Всегда неутомимые пальцы дрожали; на губах не было обычной улыбки. Он прислушался, открыл ящик в кипарисовом поставце, вынул острое шило для переплетных работ, перекрестился и, заслоняя рукою пламя лампады, тихонько вышел из кельи.
В проходе было тихо и душно; слышалось жужжание мухи, попавшей в паутину.
Парфений спустился в церковь. Единственная лампада мерцала, перед старинным двустворчатым образом из слоновой кости. Два крупных продолговатых сапфира в ореоле младенца Иисуса на руках Божьей Матери вынуты были язычниками и возвращены на прежнее место в храм Диониса.

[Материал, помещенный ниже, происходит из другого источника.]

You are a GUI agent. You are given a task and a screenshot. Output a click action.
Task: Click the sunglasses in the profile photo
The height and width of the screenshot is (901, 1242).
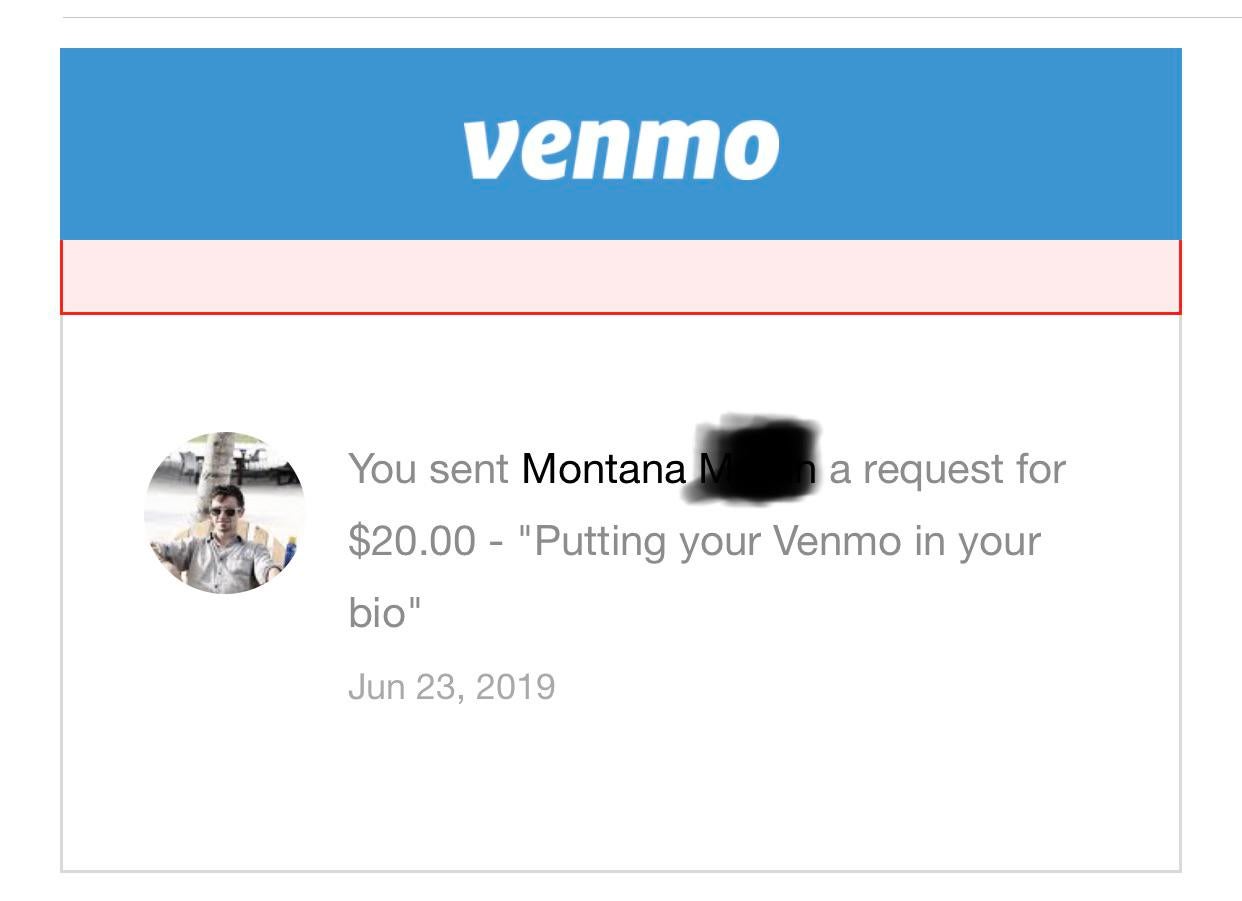224,511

Черные безобразные впадины в слоновой кости, которая от древности слегка тронута была желтизной, казались Парфению язвами в живом теле, и эти кощунственные язвы возмущали сердце художника. "Господи, помоги!" - прошептал он, касаясь руки младенца Иисуса.
В углу церкви отыскал веревочную лестницу: иноки употребляли ее для зажигания лампад в куполе храма. Он взял эту лестницу и направился в узкий темный проход, кончавшийся наружной дверью. На соломе храпел краснощекий толстый брат-келарь, Хориций. - Парфений проскользнул мимо него, как тень. Замок на двери отомкнулся с певучим звоном. Хориций приподнялся, захлопал глазами и опять повалился на солому.
Парфений перелез через невысокую ограду. Улица глухого предместья была пустынной. На небе сиял полный месяц. Море шумело.
Он подошел к той стороне храма Диониса, где была тень, и закинул вверх веревочную лестницу так, чтобы один конец зацепился за медную акротеру на углу храма. Лестница повисла на поднятой когтистой лапе сфинкса. Монах взлез на крышу.
Где-то очень далеко запели ранние петухи, залаяла собака. Потом опять настала тишина; только море шумело. Он перекинул лестницу и спустился во внутренность храма.
Здесь царствовало безмолвие. Зрачки бога, два прозрачно голубых продолговатых сапфира, сияли страшною жизнью при месячном блеске, прямо устремленные на монаха.
Парфений вздрогнул и перекрестился.
Он взлез на жертвенник. Недавно верховный жрец, Юлиан, раздувал на нем огонь. Ступни Парфения почувствовали теплоту непростывшего пепла. Он вынул из-за пазухи шило. Очи бога сверкали близко, у самого лица его. Художник увидел беспечную улыбку Диониса, все его мраморное тело, облитое лунным сиянием, и залюбовался на древнего бога.
Потом начал работу, стараясь острием шила вынуть сапфиры. Часто рука его, против воли, щадила нежный мрамор.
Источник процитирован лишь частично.